[Records from a dataset]
================================

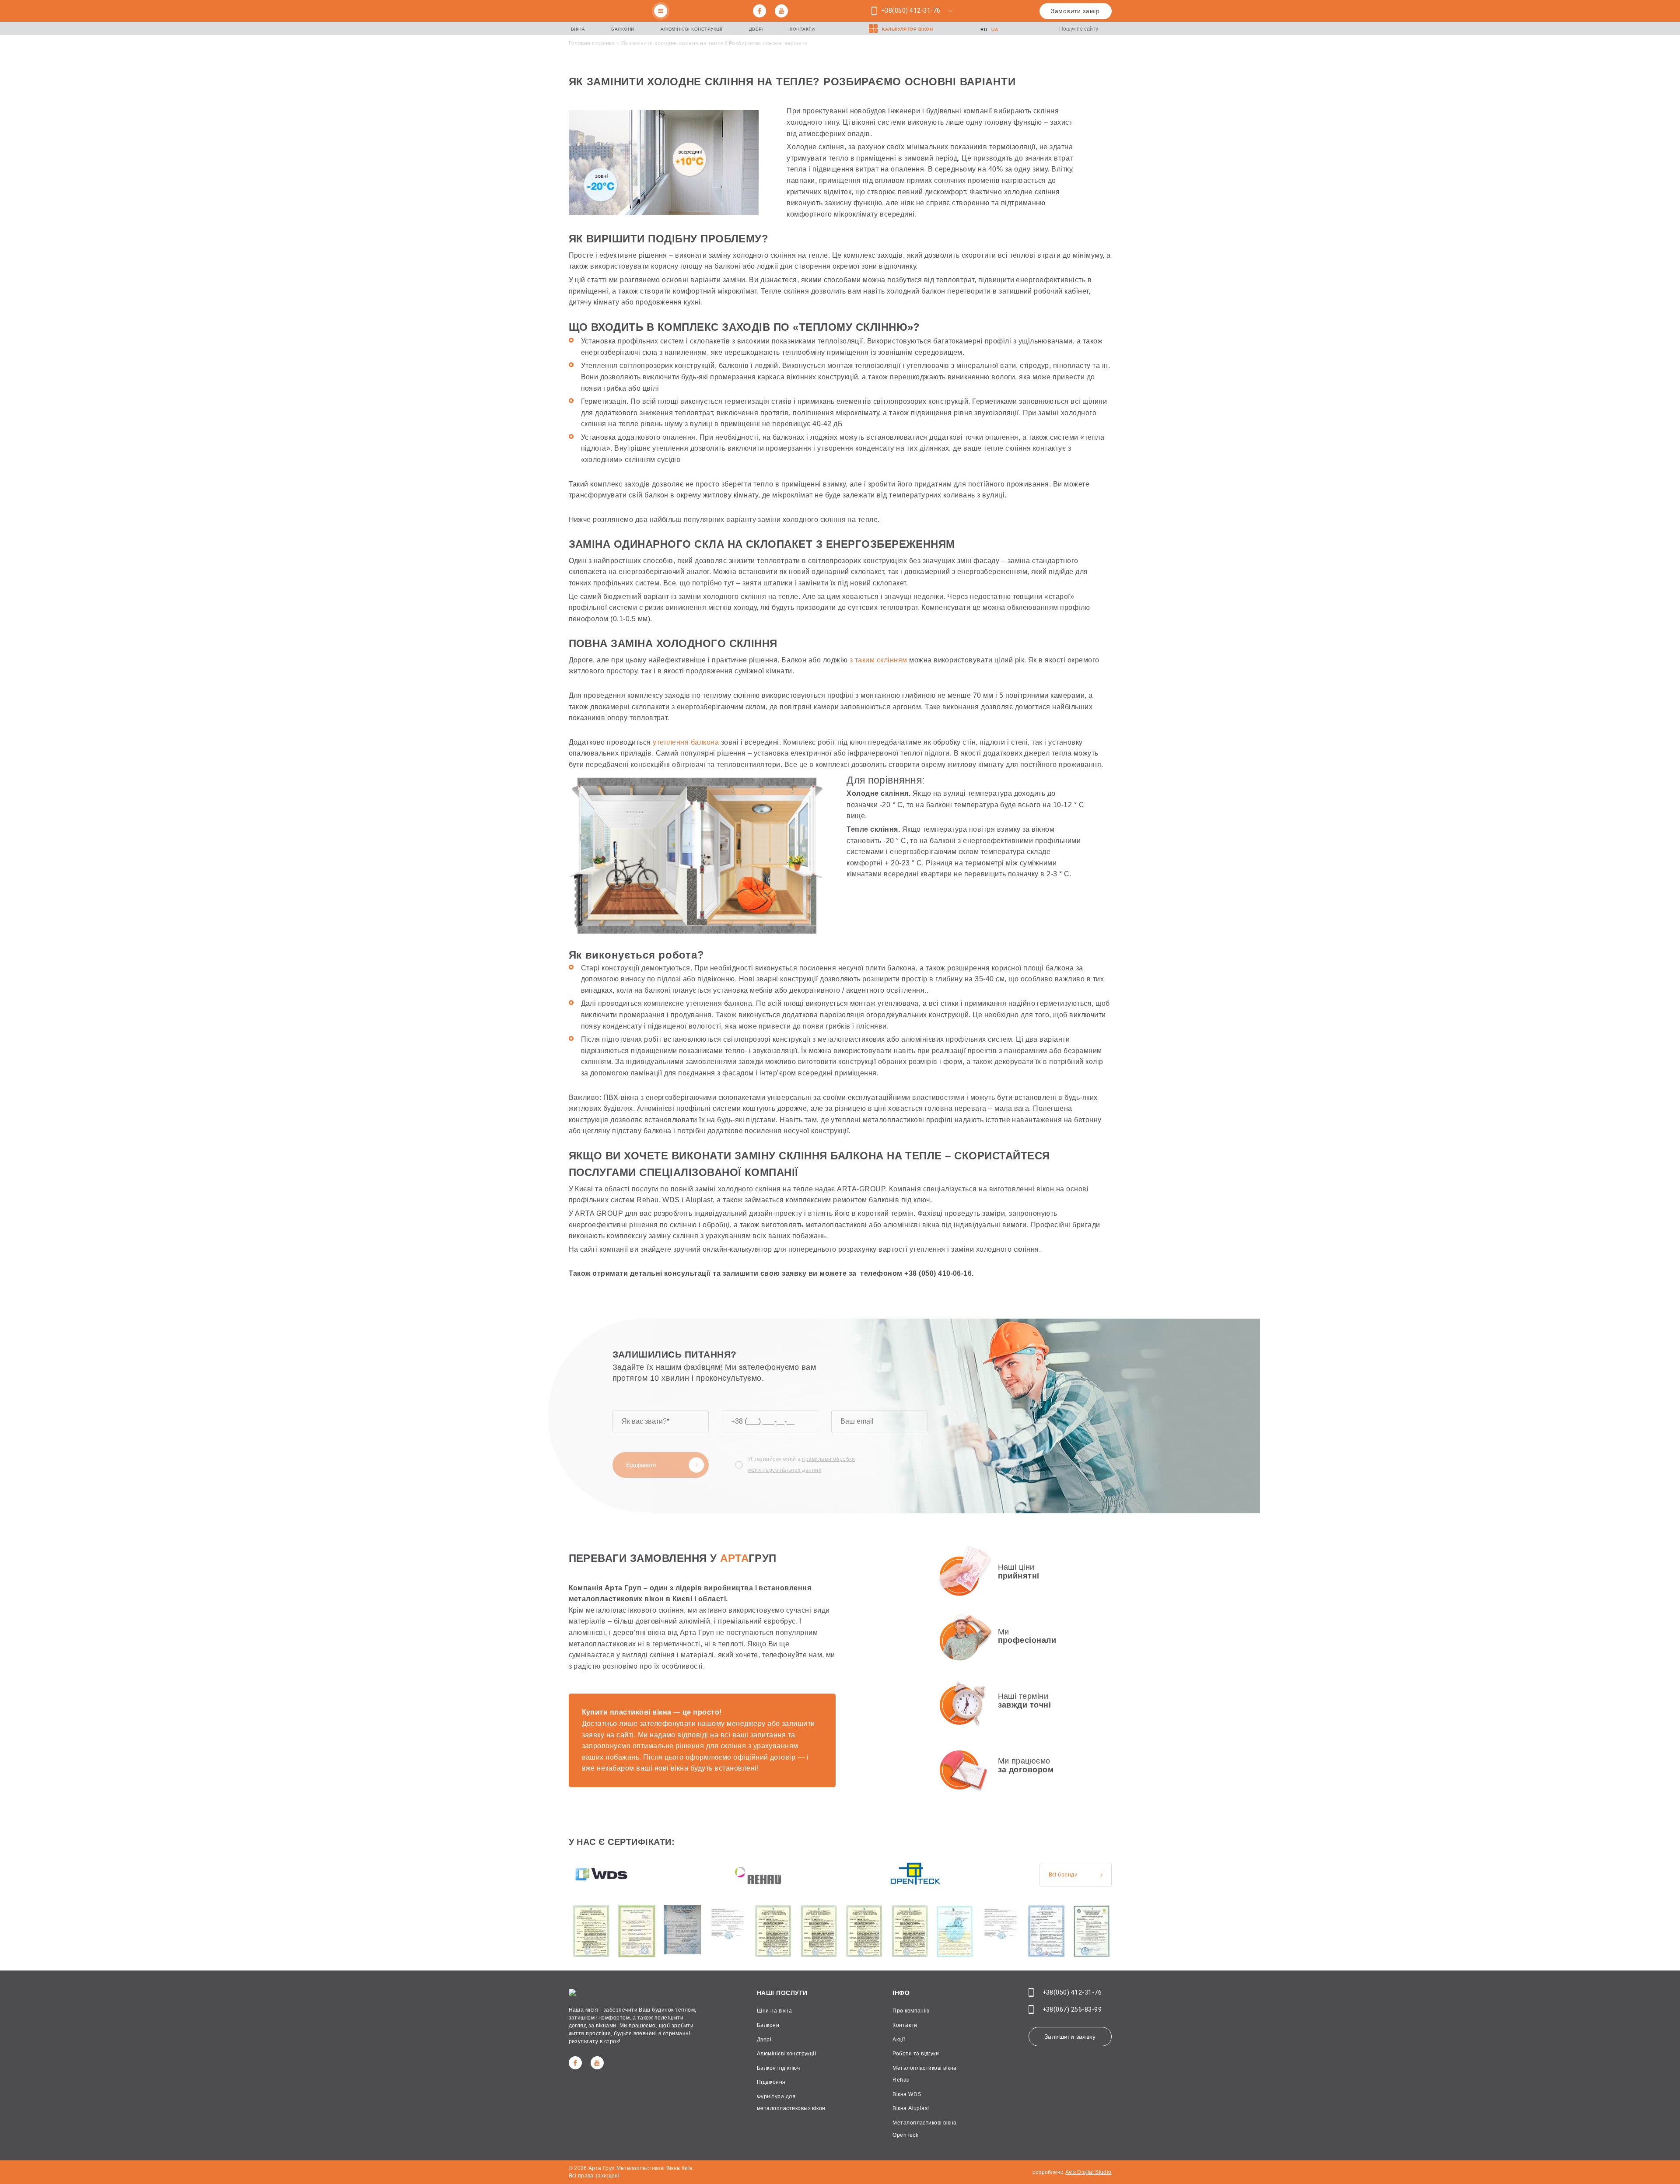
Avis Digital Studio (1088, 2172)
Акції (898, 2040)
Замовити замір (1075, 10)
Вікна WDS (906, 2094)
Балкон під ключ (778, 2068)
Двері (756, 29)
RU (983, 29)
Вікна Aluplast (910, 2108)
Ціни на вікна (774, 2011)
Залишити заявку (1070, 2036)
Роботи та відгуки (915, 2054)
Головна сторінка (592, 43)
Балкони (622, 29)
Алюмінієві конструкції (692, 29)
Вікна (578, 29)
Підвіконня (771, 2082)
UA (994, 29)
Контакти (802, 29)
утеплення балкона (686, 742)
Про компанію (911, 2011)
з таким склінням (878, 660)
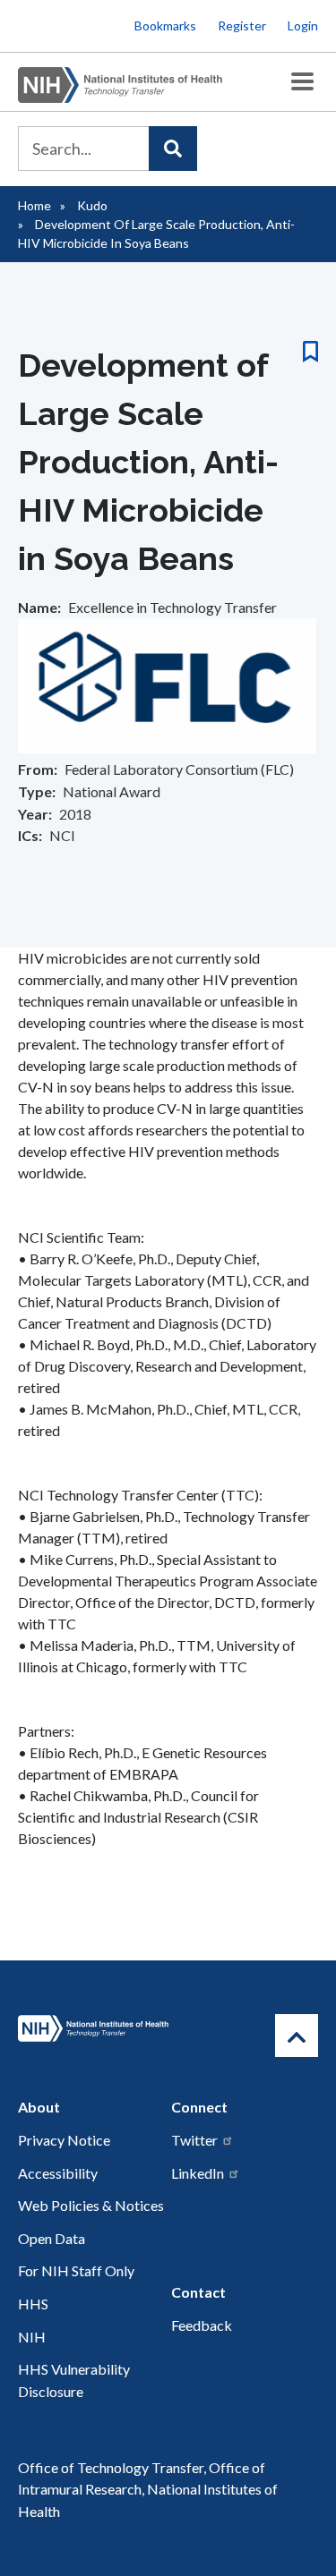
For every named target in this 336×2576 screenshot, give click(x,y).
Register (242, 25)
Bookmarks (165, 25)
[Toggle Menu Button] (302, 82)
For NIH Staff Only (76, 2270)
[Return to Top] (296, 2035)
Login (303, 25)
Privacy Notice (64, 2139)
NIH (32, 2336)
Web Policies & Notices (91, 2205)
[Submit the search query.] (173, 148)
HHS (33, 2303)
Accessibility (58, 2172)
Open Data (51, 2238)
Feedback (201, 2325)
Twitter (194, 2139)
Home (34, 205)
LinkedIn (197, 2172)
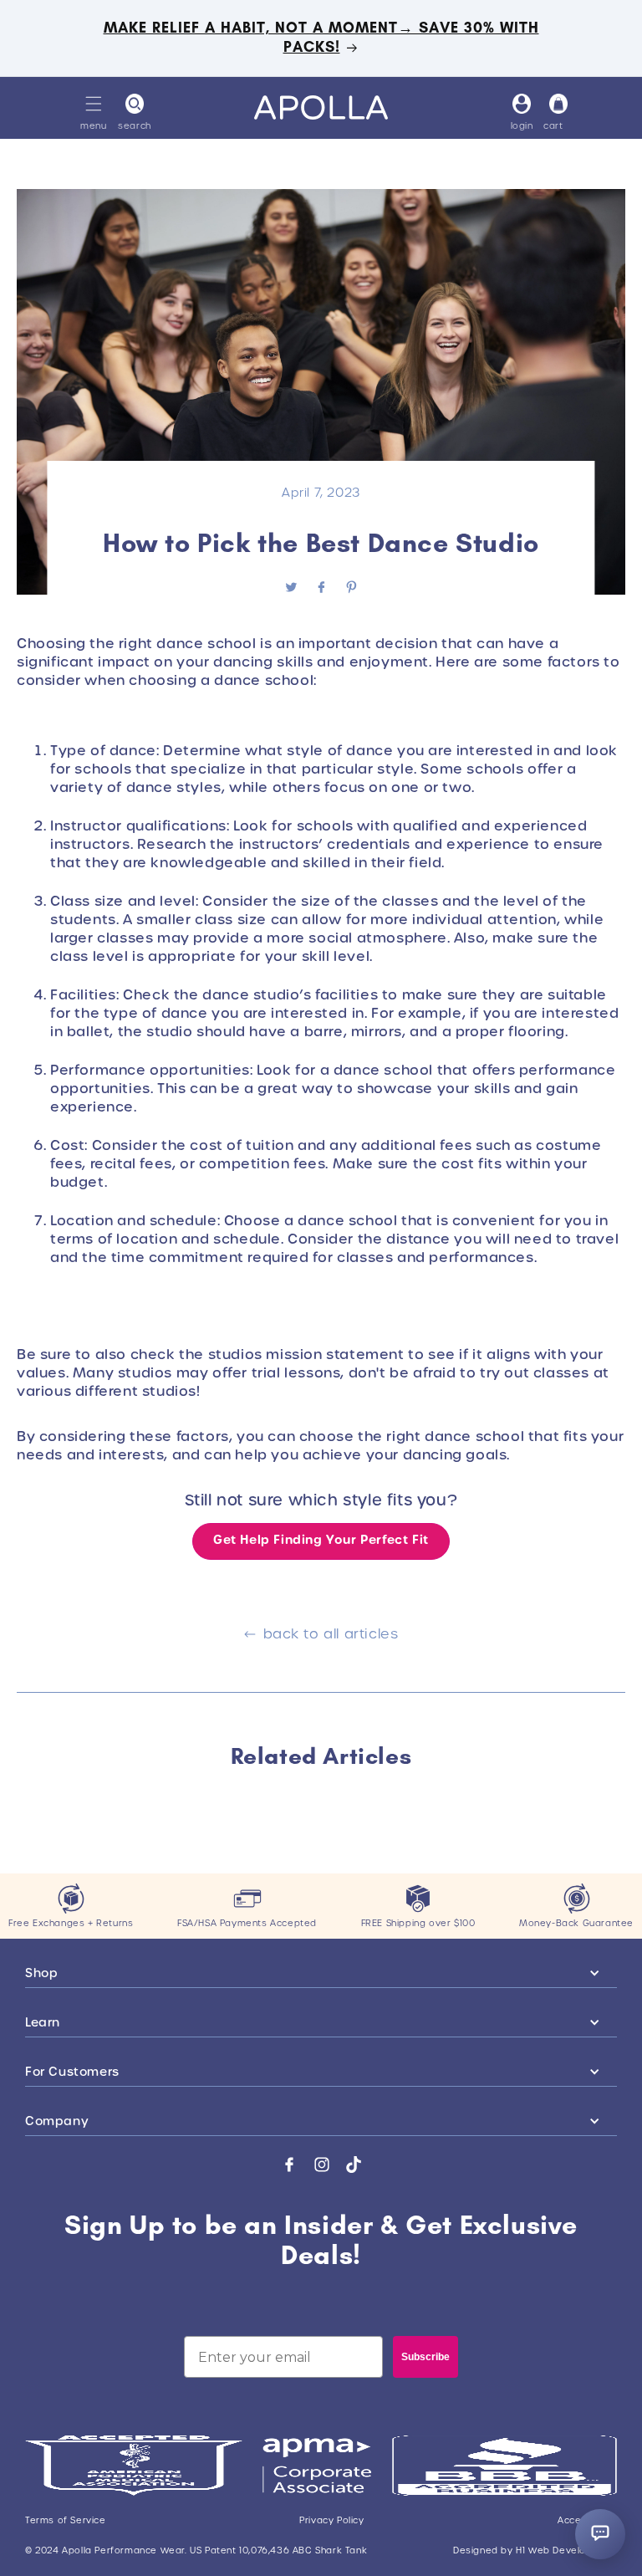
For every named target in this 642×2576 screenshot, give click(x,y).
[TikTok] (353, 2164)
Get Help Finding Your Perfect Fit (321, 1539)
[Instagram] (321, 2164)
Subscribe (425, 2357)
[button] (93, 103)
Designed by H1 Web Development (535, 2551)
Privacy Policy (331, 2521)
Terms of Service (65, 2521)
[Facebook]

================================

## [Task to carry out]
In the records above, find the line containing "Балкони (622, 29)". Reproduce it and every line after it through the last line, omitting pictures.

## [Problem solution]
Балкони (622, 29)
Алюмінієві конструкції (692, 29)
Вікна (578, 29)
Підвіконня (771, 2082)
UA (994, 29)
Контакти (802, 29)
утеплення балкона (686, 742)
Про компанію (911, 2011)
з таким склінням (878, 660)
For every named target in this 336×2576 screenshot, give click(x,y).
Register (242, 25)
Bookmarks (165, 25)
[Toggle Menu Button] (302, 82)
For NIH Staff Only (76, 2270)
[Return to Top] (296, 2035)
Login (303, 25)
Privacy Notice (64, 2139)
NIH (32, 2336)
Web Policies & Notices (91, 2205)
[Submit the search query.] (173, 148)
HHS (33, 2303)
Accessibility (58, 2172)
Open Data (51, 2238)
Feedback (201, 2325)
Twitter (194, 2139)
Home (34, 205)
LinkedIn (197, 2172)
For every named target in this 642×2576 screenshot, give click(x,y).
[TikTok] (353, 2164)
Get Help Finding Your Perfect Fit (321, 1539)
[Instagram] (321, 2164)
Subscribe (425, 2357)
[button] (93, 103)
Designed by H1 Web Development (535, 2551)
Privacy Policy (331, 2521)
Terms of Service (65, 2521)
[Facebook]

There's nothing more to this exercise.